───── EXTRACTED TEXT
UMSL Community Garden donates summer produce to Operation Pathways

by | Aug 21, 2020

Several pounds of fruits and vegetables went to the organization’s cooking and nutrition programs at the St. Luke’s Plaza Apartments.
UMSL Community Garden

Aurora Blanchard, UMSL Community Garden supervisor and outreach coordinator, visits the garden for a couple hours once or twice a week to maintain a variety of fruits and vegetables. Harvests from this summer have gone to Operation Pathways for use in the organization’s cooking and nutrition programs. (Photo by August Jennewein)

When students left the University of Missouri–St. Louis campus this spring, the UMSL Community Garden was left to its own devices.

It became less a garden and more a jungle.

At least, that’s how Aurora Blanchard, the UMSL Community Garden supervisor and outreach coordinator, described it when she returned to the plot near the South Campus Garage in June. It wasn’t a bad thing, though.

“We donated anything available to harvest in June to Operation Pathways, and that served the St. Luke’s Plaza Apartments,” she said. “That was what grew during quarantine without any human intervention.”

Operation Pathways is national organization that offers a variety programs to empower and support residents of affordable housing communities. The programming is based on three “pathways” to address common obstacles faced by low-income families: academic achievement, financial stability and health and wellness.

Blanchard is working with Carla Reid, Operation Pathways resident services coordinator and UMSL social work alumna, to continue providing produce for the organization’s cooking and nutrition programs at St. Luke’s.
──────────
───── SUPPLIED RECORDS
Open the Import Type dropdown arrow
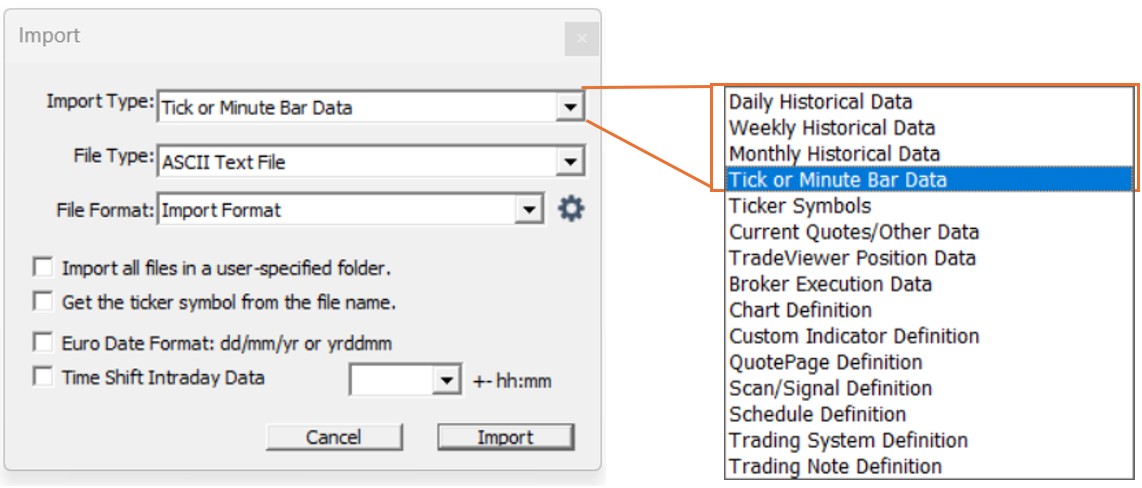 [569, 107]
──────────
───── SUPPLIED RECORDS
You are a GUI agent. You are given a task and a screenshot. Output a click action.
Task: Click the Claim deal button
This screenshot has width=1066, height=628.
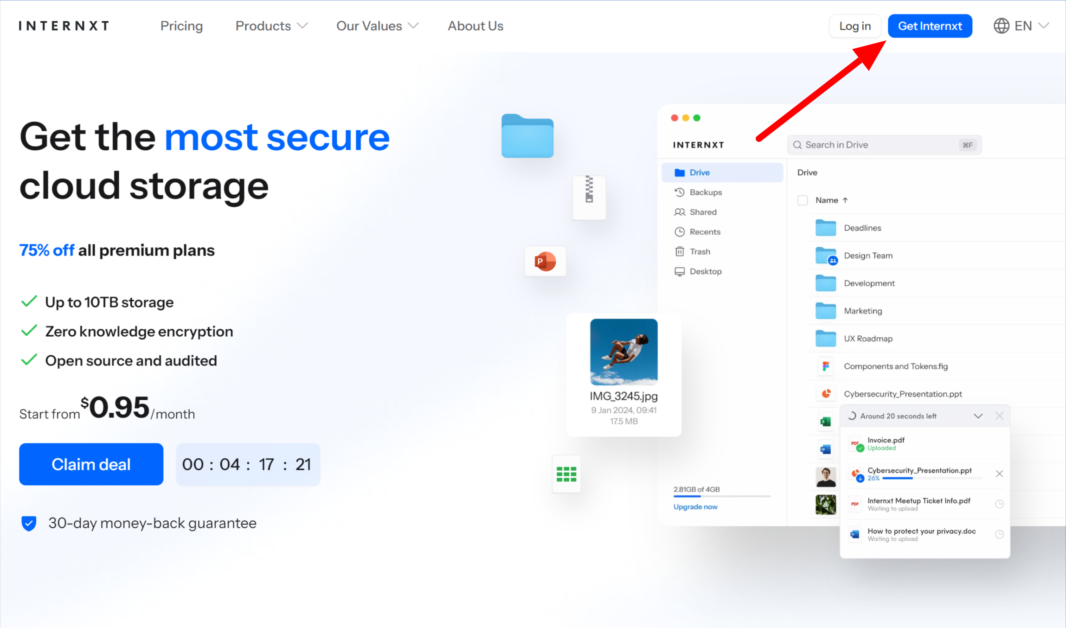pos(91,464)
──────────
| WORK INSTRUCTIONS |
a) Translate this sentence from the community garden article into Spanish: "It became less a garden and more a jungle."
b) In the community garden article, rewrite the paragraph beginning "Aurora Blanchard, UMSL Community Garden supervisor" as a short bulleted list that keeps its main facts.
The rows are separate material from the community garden article.

| ANSWERS |
a) Se convirtió menos en un jardín y más en una selva.

b)
- Aurora Blanchard is the UMSL Community Garden supervisor and outreach coordinator.
- She tends the garden's fruits and vegetables for a couple of hours once or twice a week.
- This summer's harvests went to Operation Pathways for its cooking and nutrition programs.
- Photo by August Jennewein.